この考え方を吃音治療に活かそうという動きがあります。

吃音とは、「ぼ、ぼ、僕は」のように頭の音や単語を繰り返したり、頭の音がなかなか出てこずことばが詰まってしまったりする症状のことを言います。脳機能の問題だと言われていますが、詳しい原因はまだわかっていません。

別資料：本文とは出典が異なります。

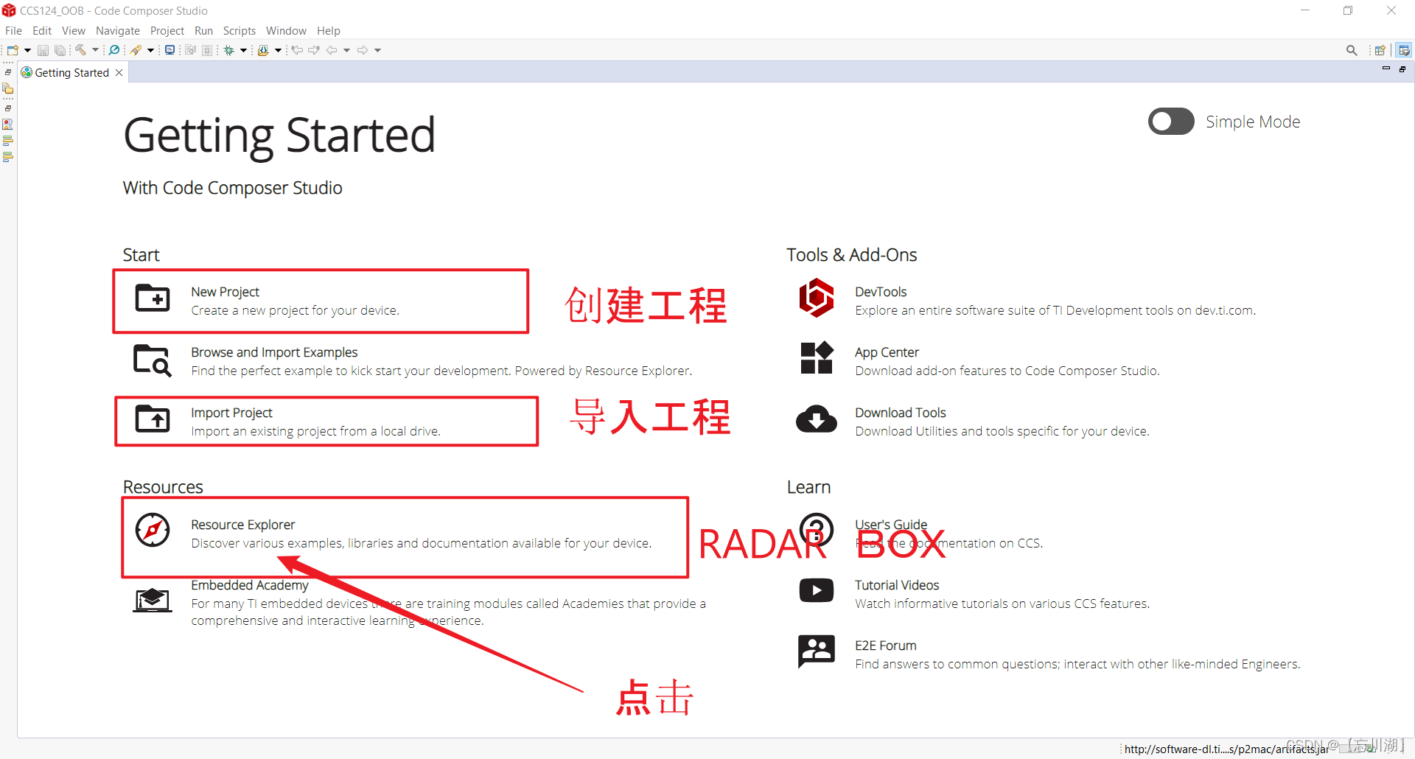The image size is (1415, 759).
Task: Click the Save All toolbar icon
Action: coord(60,49)
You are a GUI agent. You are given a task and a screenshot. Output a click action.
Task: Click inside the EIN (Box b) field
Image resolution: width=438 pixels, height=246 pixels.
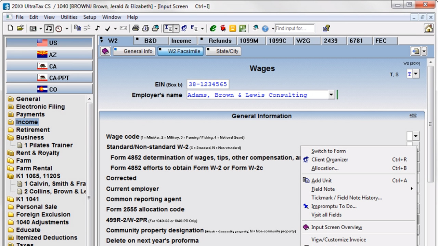pyautogui.click(x=207, y=84)
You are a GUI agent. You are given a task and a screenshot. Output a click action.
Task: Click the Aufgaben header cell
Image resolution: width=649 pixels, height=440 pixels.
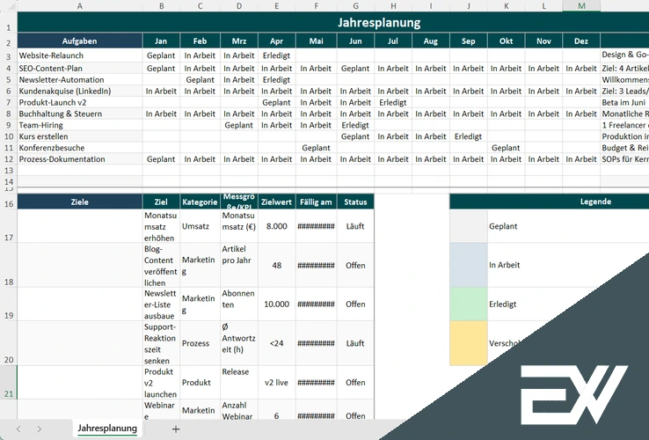79,40
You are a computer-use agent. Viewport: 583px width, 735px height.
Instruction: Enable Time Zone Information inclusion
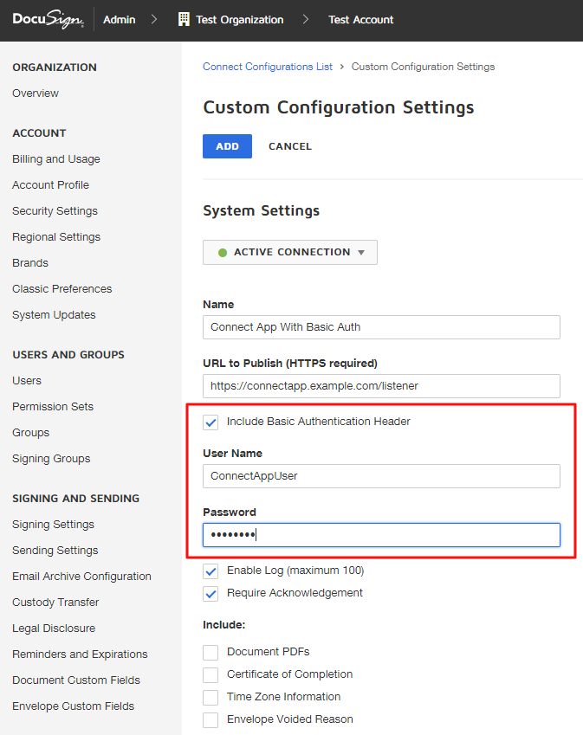pos(211,696)
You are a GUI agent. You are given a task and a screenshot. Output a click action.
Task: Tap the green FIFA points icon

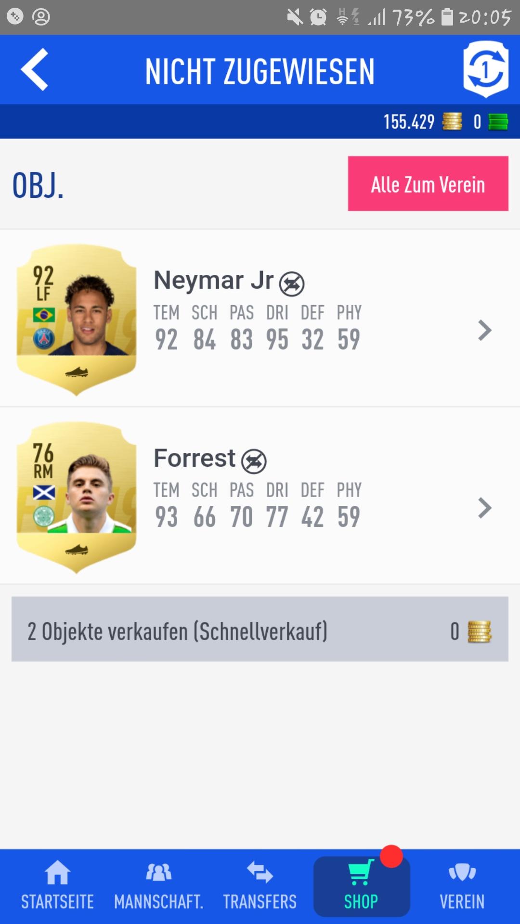point(498,122)
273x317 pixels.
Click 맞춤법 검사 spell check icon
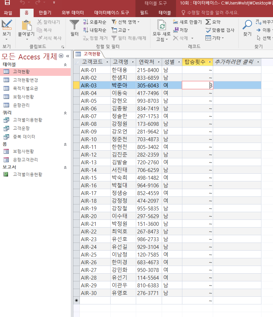pos(220,30)
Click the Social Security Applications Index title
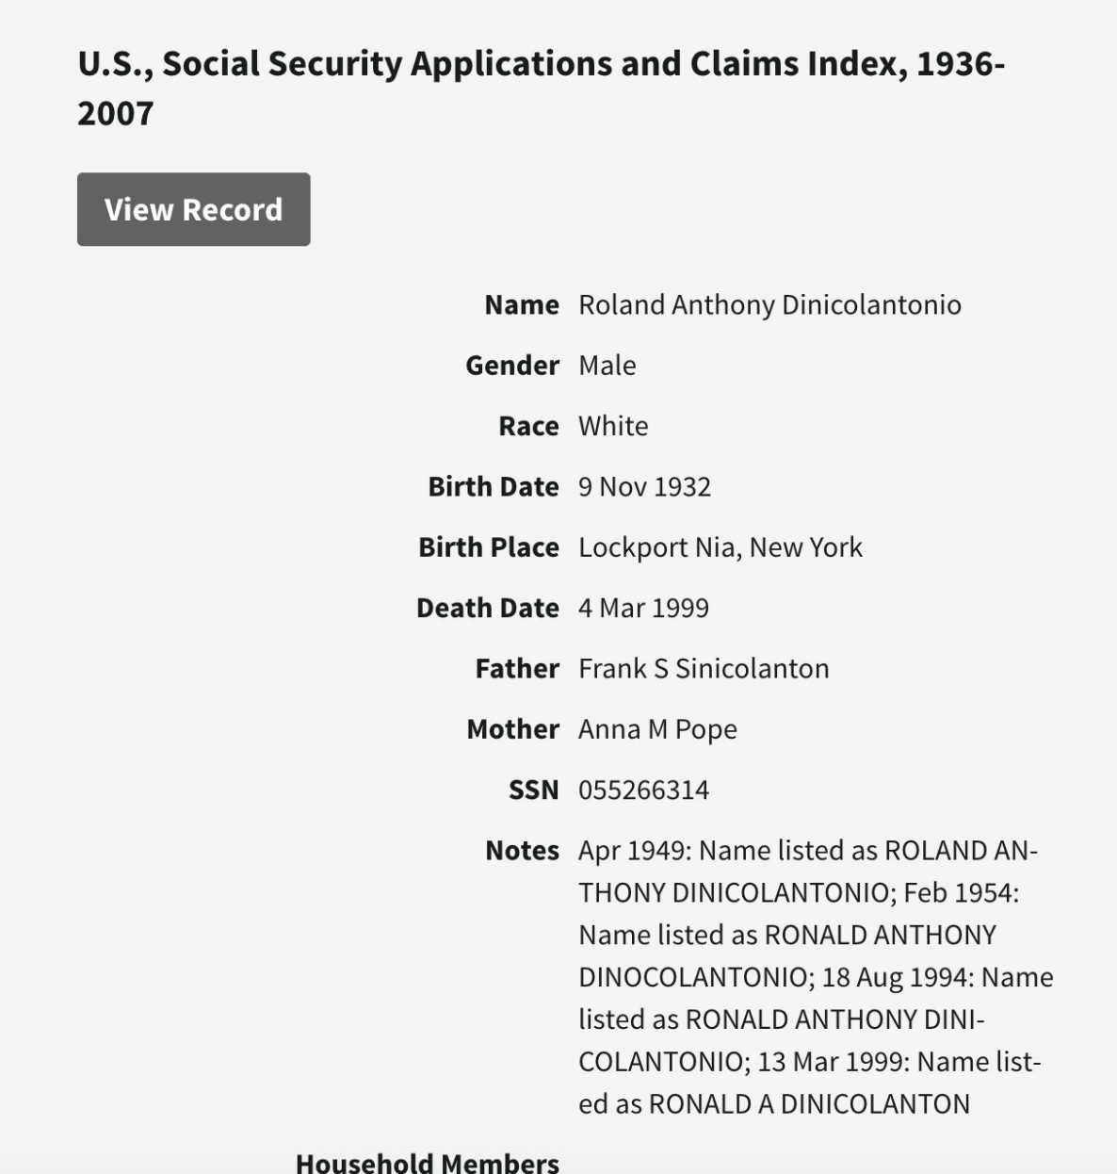The height and width of the screenshot is (1174, 1117). [541, 88]
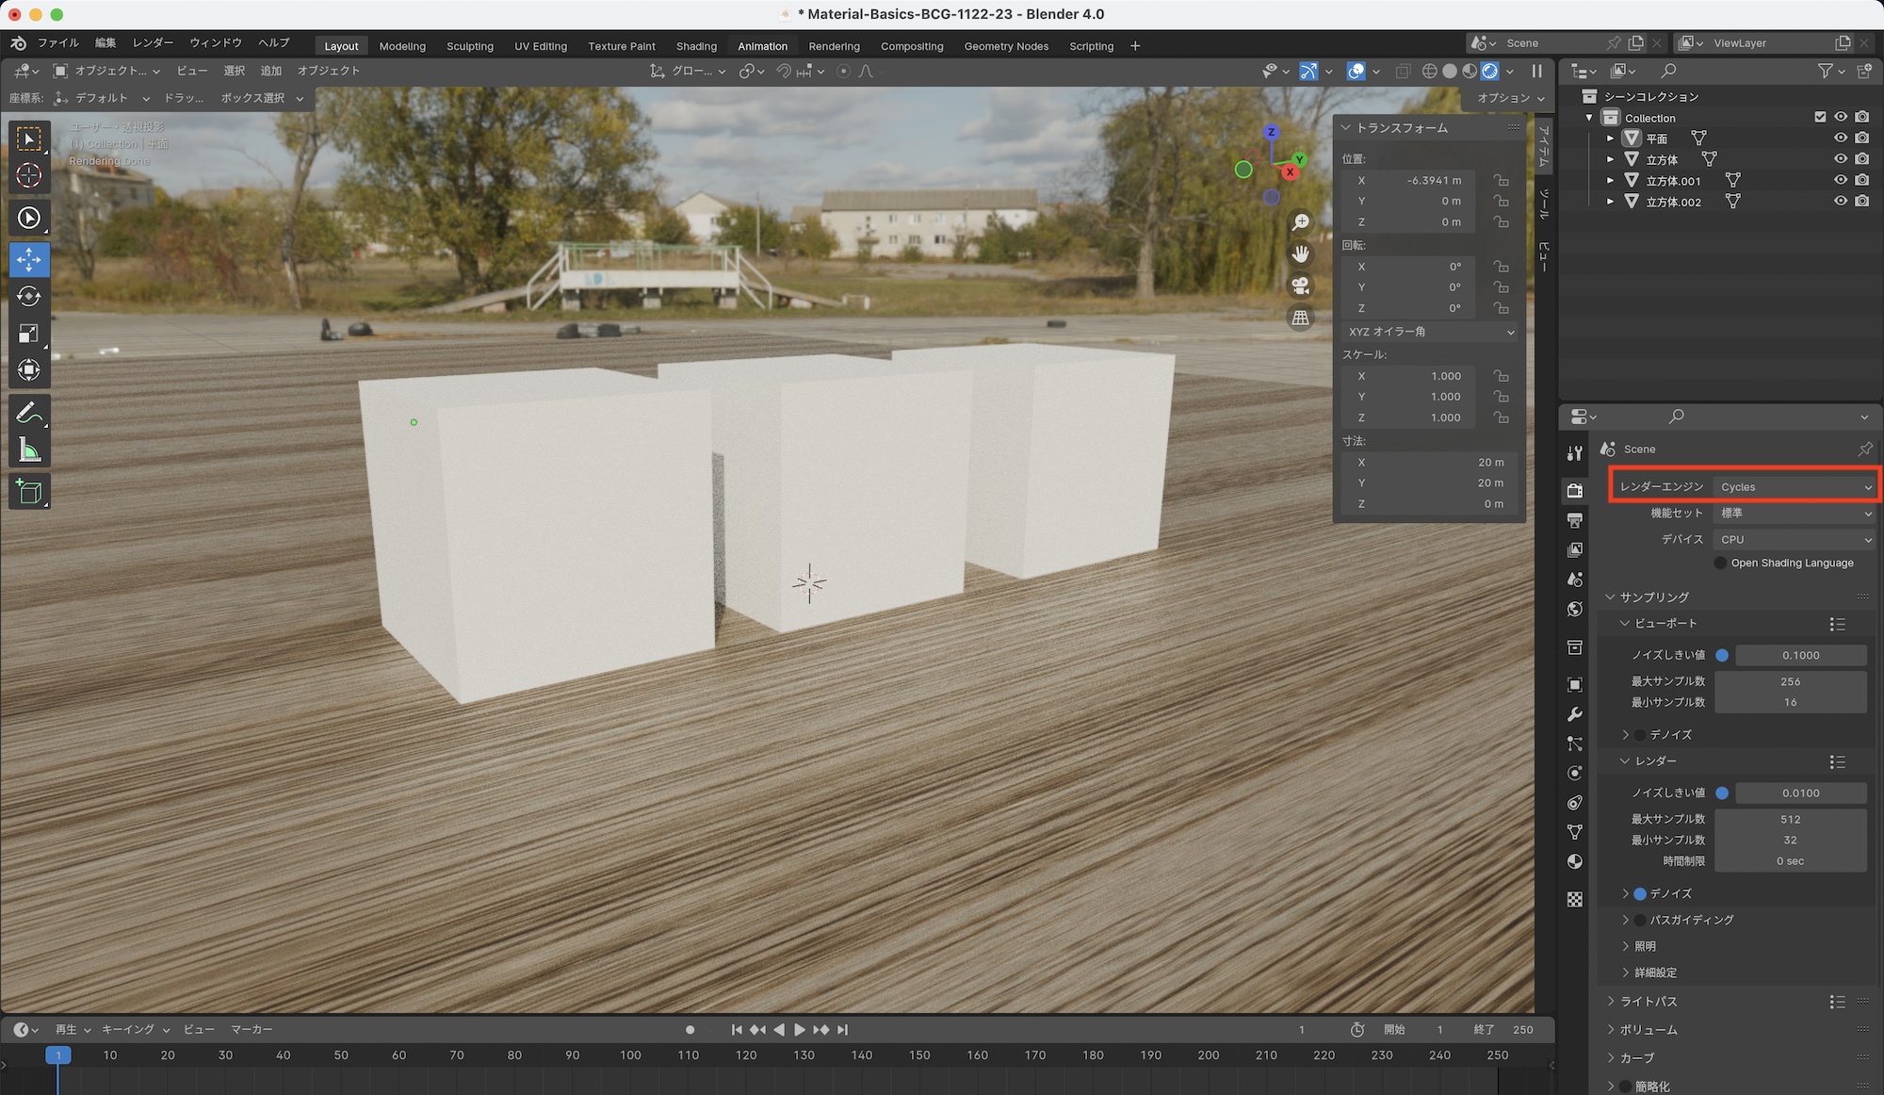Switch to the Shading workspace tab
The width and height of the screenshot is (1884, 1095).
(x=696, y=45)
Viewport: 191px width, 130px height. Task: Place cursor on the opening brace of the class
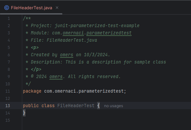[x=98, y=106]
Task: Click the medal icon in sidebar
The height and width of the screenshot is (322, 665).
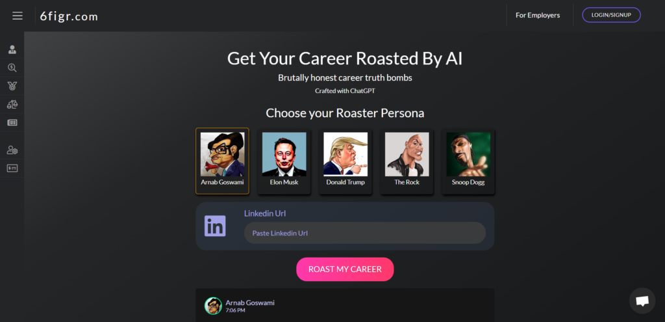Action: [x=12, y=87]
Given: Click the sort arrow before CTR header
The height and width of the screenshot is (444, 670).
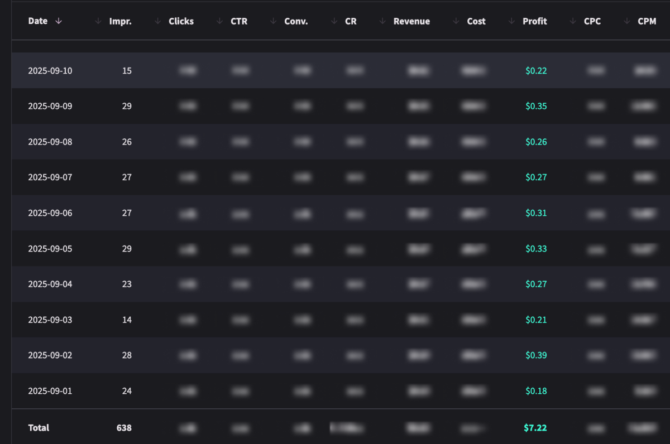Looking at the screenshot, I should (219, 21).
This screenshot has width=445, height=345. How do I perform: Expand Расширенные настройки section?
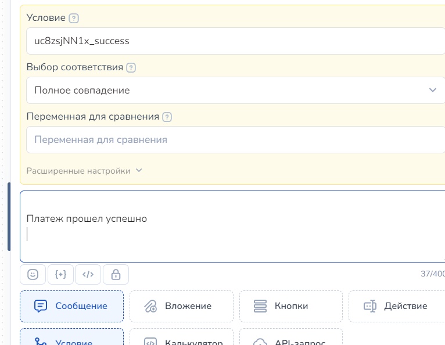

吃音の人は、ことばの出だしがうまく行かないという経験をたくさんしています。そのため何か話す局面でも「ことばがうまく出るだろうか」「どもってしまうのではないか」「失敗しないようにきちんと話さなければ」と、自分の話し方に集中してしまいがちです。この「話し方」への過度な集中が、逆に吃音を引き起こしてしまうと考えられます。話をする場面で、人間はワーキングメモリを少なからず使用しています。ワーキングメモリには容量があると言いました。本来なら「話す内容」に集中すべき場面で、「話し方」に意識を向けすぎてしまうと、キャパシティオーバーとなり、結果的に失敗してしまう、ということです。私のアナウンサー時代の失敗の話と似ていますね。

吃音があっても話し方は気にせず、話す内容に意識を向けることで、結果的にワーキングメモリの容量のスペースが空き、コミュニケーションがうまくいくということになります。「話し方」よりも「話す内容」を重視し、吃音への認識を変えていくこの方法は認知行動療法と呼ばれ、世界的に広がりをみせています。

吃音に限らず、緊張するような発表の場面で、「声が震えそう」「噛んでしまったら恥ずかしい」と考えるよりも、「自分の思いをしっかり伝えよう」「相手に届けよう」という気持ちで臨んだ方が、結果としてうまくいく可能性が高まります。

あなたが伝えたいと思っていることに、ぜひ全力投球してみてください。